***** Dataset content *****
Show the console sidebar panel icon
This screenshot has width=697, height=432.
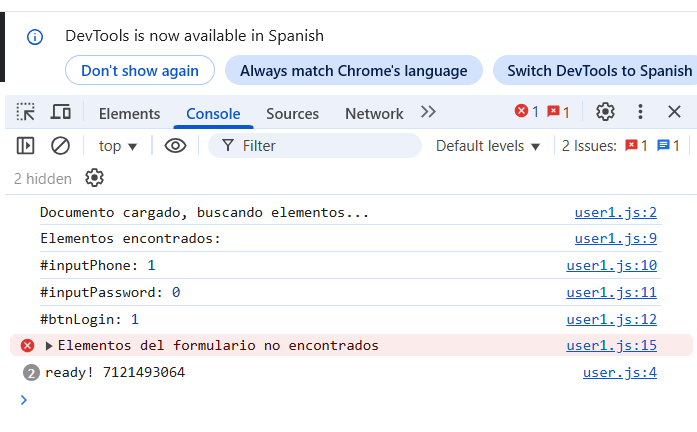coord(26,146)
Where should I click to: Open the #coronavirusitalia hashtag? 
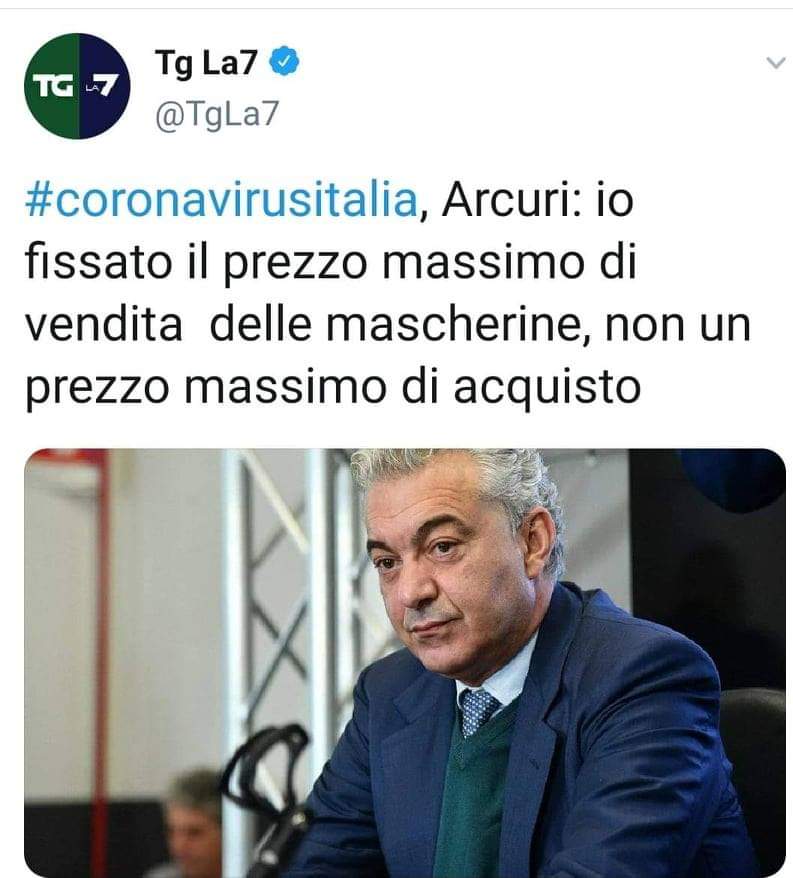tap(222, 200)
*****
***** Dataset content *****
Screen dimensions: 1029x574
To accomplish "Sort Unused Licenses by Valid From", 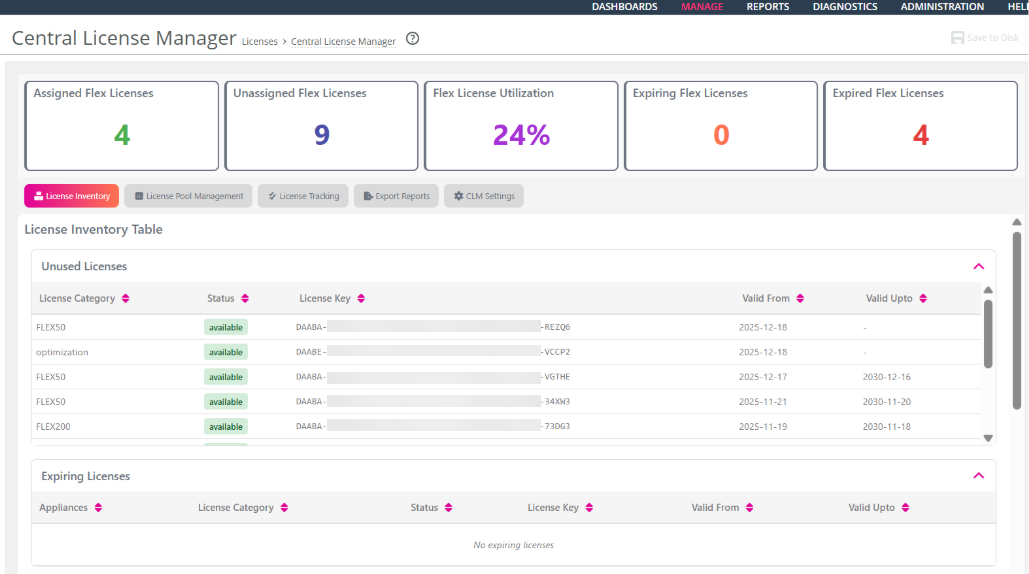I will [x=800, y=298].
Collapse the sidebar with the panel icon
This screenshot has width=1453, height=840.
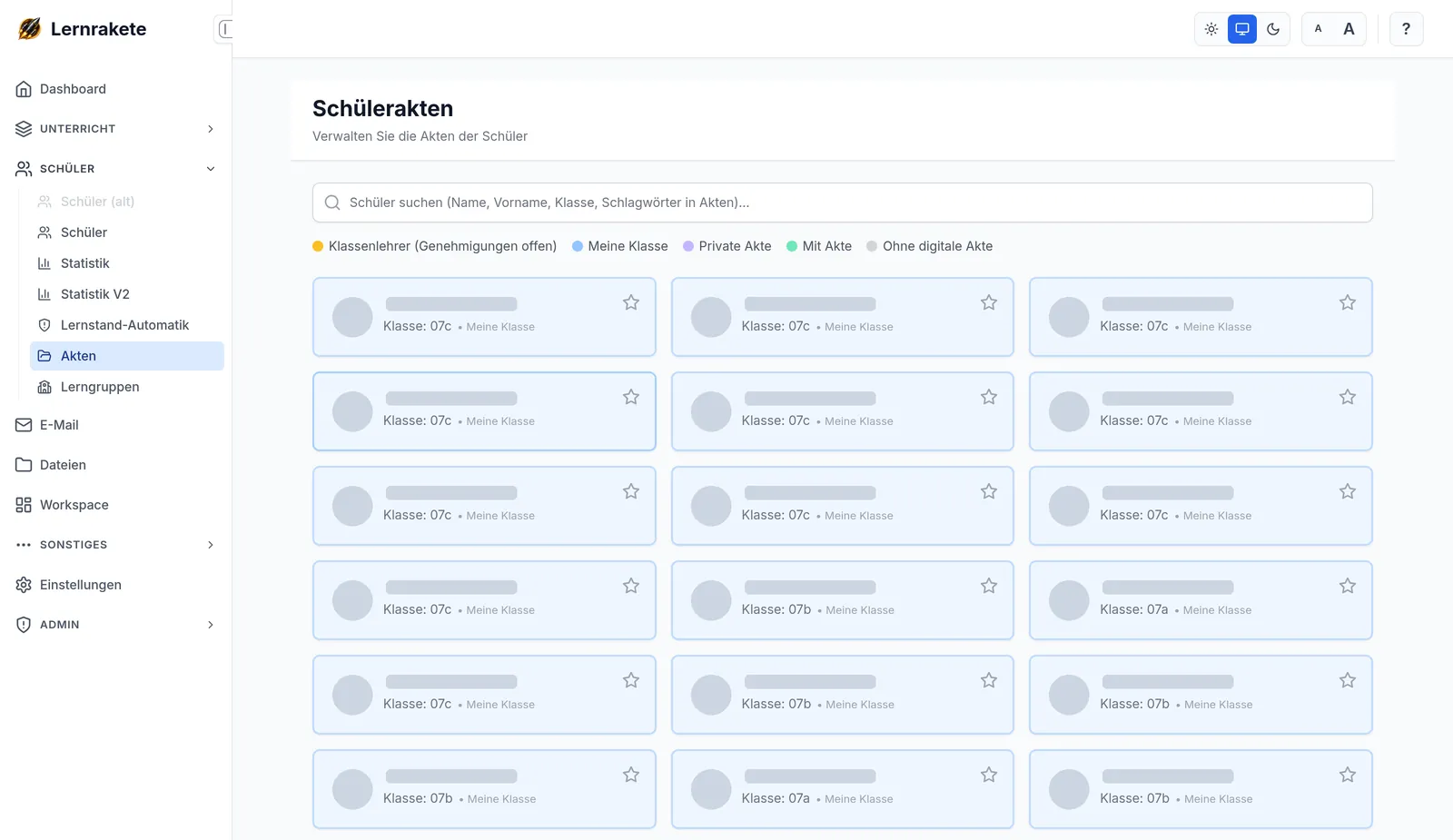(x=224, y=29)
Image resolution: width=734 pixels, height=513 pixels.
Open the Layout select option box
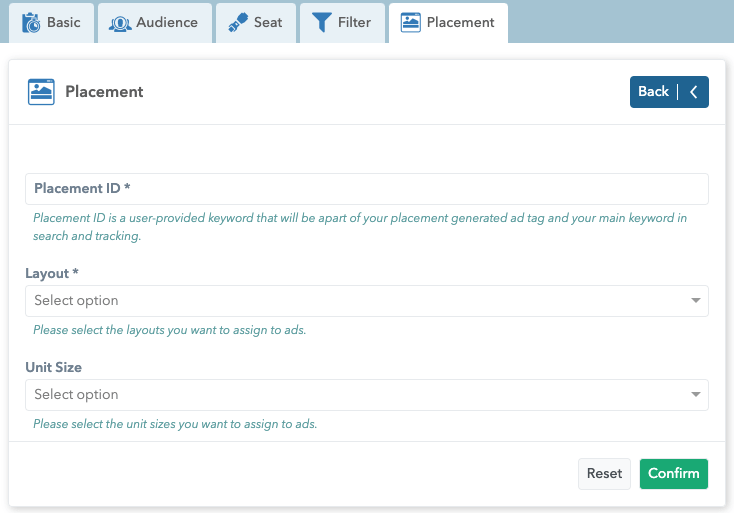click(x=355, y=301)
*****
***** Dataset content *****
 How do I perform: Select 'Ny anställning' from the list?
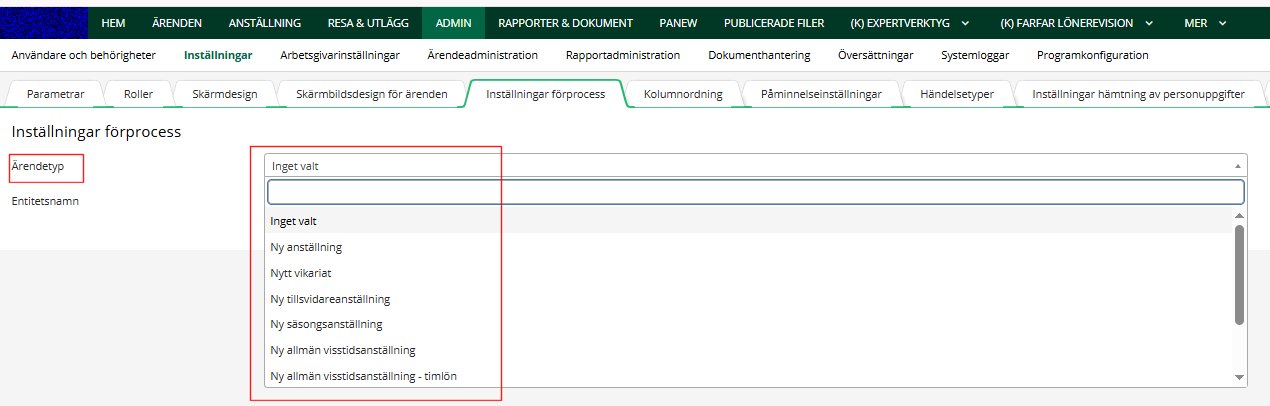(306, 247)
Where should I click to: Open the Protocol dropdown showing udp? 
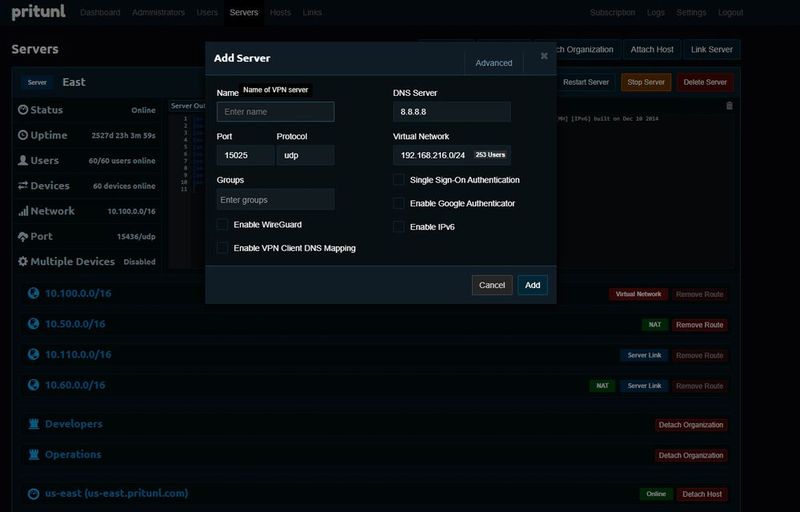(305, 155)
*****
What this task involves ▸ Keep only those lines of the records that hold "icon", and return them.

Task result ▸
Show the console sidebar panel icon
Collapse the sidebar with the panel icon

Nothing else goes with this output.